[Data provided]:
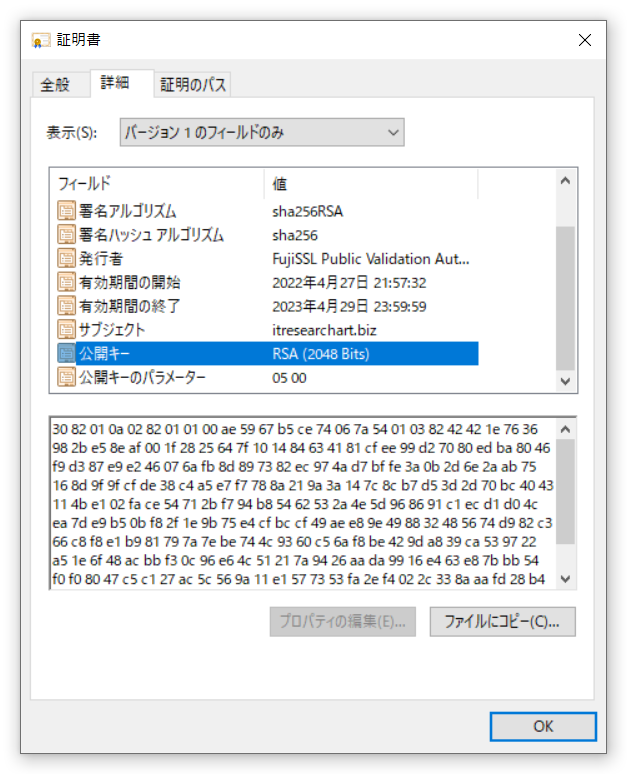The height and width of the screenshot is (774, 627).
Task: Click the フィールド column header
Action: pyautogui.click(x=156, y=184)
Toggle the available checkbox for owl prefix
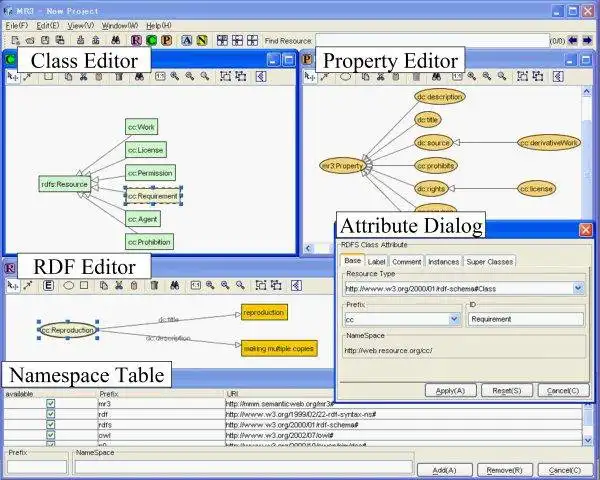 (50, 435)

==

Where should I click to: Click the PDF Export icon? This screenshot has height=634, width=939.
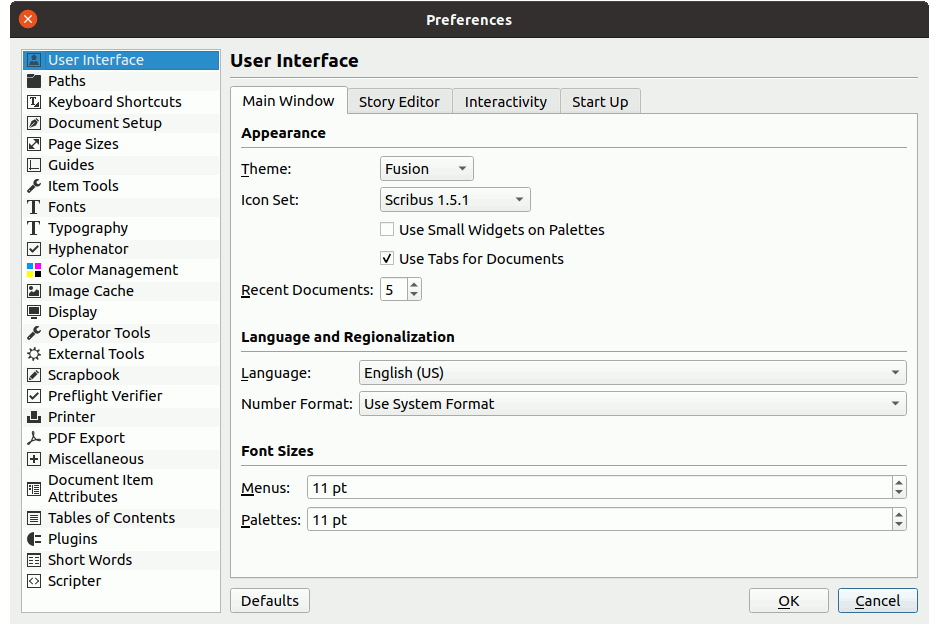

* * *

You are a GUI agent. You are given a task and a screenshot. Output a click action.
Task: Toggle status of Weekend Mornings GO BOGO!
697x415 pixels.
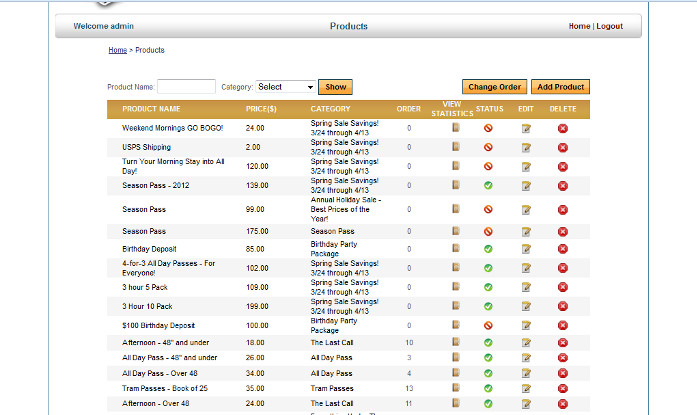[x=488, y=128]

[Set task]:
Substitute "tap action" for "click action" in everything from the line containing "You are a GUI" down to the line containing "[x=488, y=128]", and reproduce only those lines with all else unchanged and the pictures left out.

[Written solution]:
You are a GUI agent. You are given a task and a screenshot. Output a tap action.
Task: Toggle status of Weekend Mornings GO BOGO!
697x415 pixels.
[x=488, y=128]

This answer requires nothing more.